* WHAT TO DO
Copy every one of the entries below line by line, changing nothing.

··· INFORMATION GIVEN

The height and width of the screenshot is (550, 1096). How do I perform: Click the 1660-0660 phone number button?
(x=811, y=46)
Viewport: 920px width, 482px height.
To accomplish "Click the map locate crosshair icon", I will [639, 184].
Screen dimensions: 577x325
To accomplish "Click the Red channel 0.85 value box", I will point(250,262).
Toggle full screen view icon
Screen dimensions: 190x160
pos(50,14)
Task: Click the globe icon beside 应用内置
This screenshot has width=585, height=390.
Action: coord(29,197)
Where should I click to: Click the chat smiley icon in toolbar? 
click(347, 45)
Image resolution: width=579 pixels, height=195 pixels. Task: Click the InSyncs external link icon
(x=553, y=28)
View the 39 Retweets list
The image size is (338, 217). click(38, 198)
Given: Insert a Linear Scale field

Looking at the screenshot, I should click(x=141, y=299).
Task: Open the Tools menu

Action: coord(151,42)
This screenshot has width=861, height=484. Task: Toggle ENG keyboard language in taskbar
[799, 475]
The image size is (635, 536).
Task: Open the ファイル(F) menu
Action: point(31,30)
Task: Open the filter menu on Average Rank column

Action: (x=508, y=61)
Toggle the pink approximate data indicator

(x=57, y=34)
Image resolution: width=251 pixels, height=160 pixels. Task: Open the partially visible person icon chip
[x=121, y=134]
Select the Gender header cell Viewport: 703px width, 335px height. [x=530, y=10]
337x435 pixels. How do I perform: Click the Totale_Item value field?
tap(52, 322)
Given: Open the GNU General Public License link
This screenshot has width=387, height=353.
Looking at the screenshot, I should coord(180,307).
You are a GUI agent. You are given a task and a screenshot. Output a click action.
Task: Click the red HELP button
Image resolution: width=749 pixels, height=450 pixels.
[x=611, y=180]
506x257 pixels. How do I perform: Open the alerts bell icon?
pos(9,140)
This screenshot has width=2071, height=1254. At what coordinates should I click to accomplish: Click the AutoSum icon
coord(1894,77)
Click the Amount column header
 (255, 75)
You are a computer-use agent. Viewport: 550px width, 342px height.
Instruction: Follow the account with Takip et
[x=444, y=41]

······

* COMPLETE ANSWER
The height and width of the screenshot is (550, 1096). How do I perform: Click the 1660-0660 phone number button?
(x=811, y=46)
Viewport: 920px width, 482px height.
To accomplish "Click the map locate crosshair icon", I will [639, 184].
Screen dimensions: 577x325
To accomplish "Click the Red channel 0.85 value box", I will point(250,262).
Toggle full screen view icon
Screen dimensions: 190x160
pos(50,14)
Task: Click the globe icon beside 应用内置
This screenshot has width=585, height=390.
Action: coord(29,197)
Where should I click to: Click the chat smiley icon in toolbar? 
click(347, 45)
Image resolution: width=579 pixels, height=195 pixels. Task: Click the InSyncs external link icon
(x=553, y=28)
View the 39 Retweets list
The image size is (338, 217). click(38, 198)
Given: Insert a Linear Scale field

Looking at the screenshot, I should click(x=141, y=299).
Task: Open the Tools menu

Action: coord(151,42)
This screenshot has width=861, height=484. Task: Toggle ENG keyboard language in taskbar
[799, 475]
The image size is (635, 536).
Task: Open the ファイル(F) menu
Action: point(31,30)
Task: Open the filter menu on Average Rank column

Action: (x=508, y=61)
Toggle the pink approximate data indicator

(x=57, y=34)
Image resolution: width=251 pixels, height=160 pixels. Task: Open the partially visible person icon chip
[x=121, y=134]
Select the Gender header cell Viewport: 703px width, 335px height. [x=530, y=10]
337x435 pixels. How do I perform: Click the Totale_Item value field?
tap(52, 322)
Given: Open the GNU General Public License link
This screenshot has width=387, height=353.
Looking at the screenshot, I should coord(180,307).
You are a GUI agent. You are given a task and a screenshot. Output a click action.
Task: Click the red HELP button
Image resolution: width=749 pixels, height=450 pixels.
[x=611, y=180]
506x257 pixels. How do I perform: Open the alerts bell icon?
pos(9,140)
This screenshot has width=2071, height=1254. At what coordinates should I click to accomplish: Click the AutoSum icon
coord(1894,77)
Click the Amount column header
 (255, 75)
You are a computer-use agent. Viewport: 550px width, 342px height.
Instruction: Follow the account with Takip et
[x=444, y=41]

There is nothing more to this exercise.